Let’s Get Rubenesque: The Sandwich That Outranks Your Tinder Matches
Congratulations—you’ve clicked on an article titled "Rubens." That means you have exceptional taste, or you misread the menu after six mimosas. Either way, you’re here now, so let’s talk about Rubens, the sandwich so decadent it managed to be more famous than its namesake Baroque painter, and certainly tastier. Unless you’re into eating oil on canvas, in which case you might want to consult another blog—or a therapist.
What, you thought a "Rubens" was an art appreciation class? No, it’s a heap of meat, cheese, and regret, sandwiched between two slices of bread. If you’re offended by my sarcasm, remember: I’m the tomato in your culinary salad, and I’m here to keep things fresh—and mildly acidic.
Everything You Need for a Cardiac Adventure
Forget kale chips, the Rubens is what your taste buds fantasize about while you’re pretending to like quinoa. Here’s what you need:
- 2 slices rye bread (pumpernickel, if you want to feel adventurous or continental)
- 3-4 oz corned beef (or pastrami, if you enjoy chaos)
- 2 slices Swiss cheese (Emmental, for extra fanciness or midlife crisis)
- 1/4 cup sauerkraut (fermented cabbage, because you’re classy)
- 2 tbsp Russian dressing (featuring just enough mystery to worry Interpol)
- 1 tbsp butter (for frying, and for living dangerously)
Extra Points for:
- Pickles (for the Instagram shot)
- Chips (for the crunch)
- A defibrillator (safety first, rebels)
Step by Step: How to Make the Calories Worth It
- Butter the bread. Both sides. Not the moral high ground. Do you want flavor or self-respect? Butter = flavor.
- Layer up. One slice of bread, a slice of cheese, the corned beef (pile it on like your bad life choices), generous sauerkraut, then another slice of cheese. Finally, the top slice of bread.
- Russian dressing. Slather it. This is not the time for modesty.
- Fry like your cholesterol doesn’t exist. Medium heat, until your masterpiece is golden brown and the cheese is doing what cheese does best—a steamy, slow-motion meltdown.
- Flip it. If you can’t flip a sandwich, now’s a great time to try cryptocurrency. Cook until the other side looks as beautiful as your last vacation filter.
- Serve.
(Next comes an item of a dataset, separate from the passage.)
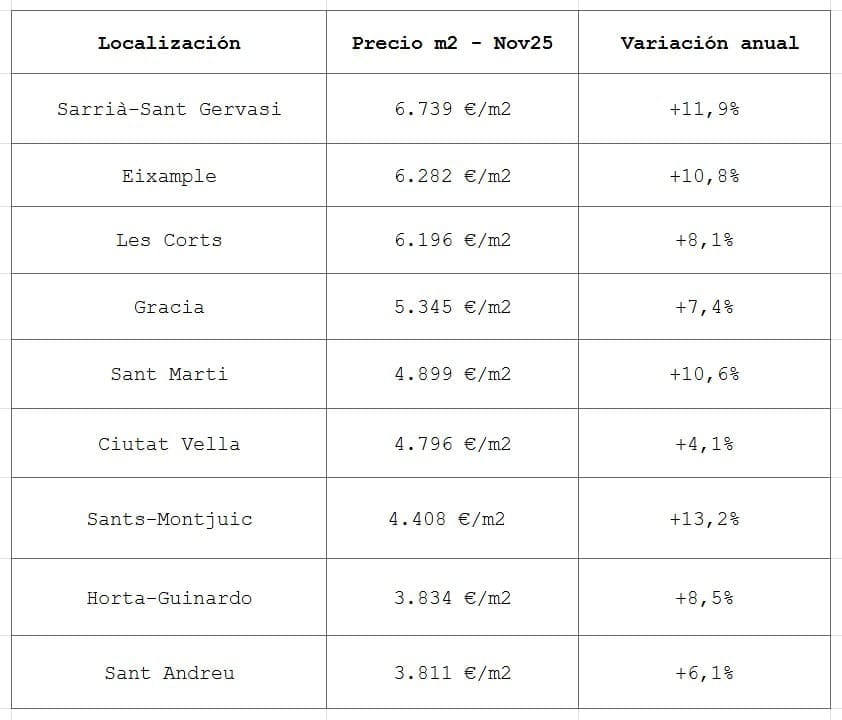Select the Precio m2 - Nov25 header
The width and height of the screenshot is (842, 720).
click(452, 43)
Slice on the diagonal because that’s how adults eat sandwiches. Bonus points if you stare dramatically into the middle distance before taking your first bite.
Eat Like You Mean It: Tips & Variations
- Substitute turkey if you’d like your Rubens to taste like disappointment.
- Swap out Russian dressing for Thousand Island if you can’t find Russian—because, honestly, who understands borders these days?
- Ever considered a vegetarian Ruben? Don’t. (But if you insist, swap meat for thick slabs of grilled tempeh and expect the universe to judge you.)
- Add extra sauerkraut if you want your digestive tract to take up interpretative dance.
- Microwave the sandwich if you hate yourself and want to announce that to everyone in the open office kitchen.
Nutrition: Peace of Mind or Piece of Heart Attack?
Nobody eats a Rubens for their health—but here’s what you’re signing up for:
Nutrient | Per Serving |
---|---|
Calories | 650-800 (YOLO) |
Protein | 28g |
Fat | 45g (hello dad bod!) |
Carbs | 41g |
Sodium | 1800mg (gulp) |
Warning: Actual experience may vary depending on your self-control and the size of your bread. If your Fitbit explodes, don’t blame me.
Don’t Say I Didn’t Warn You
If you’re after the lean, green, clean-eating dream, please close this tab. For everyone else, welcome to the dark (rye) side. Make one Rubens, and you’ll never trust a salad again.
Final Thoughts
Trust me, life’s too short to regret a Rubens. Plus, they’ve never found a kale smoothie in a Renaissance painting. Coincidence? I think not.
Go forth. Build. Crisp. Devour. And prepare witty excuses for your cardiologist!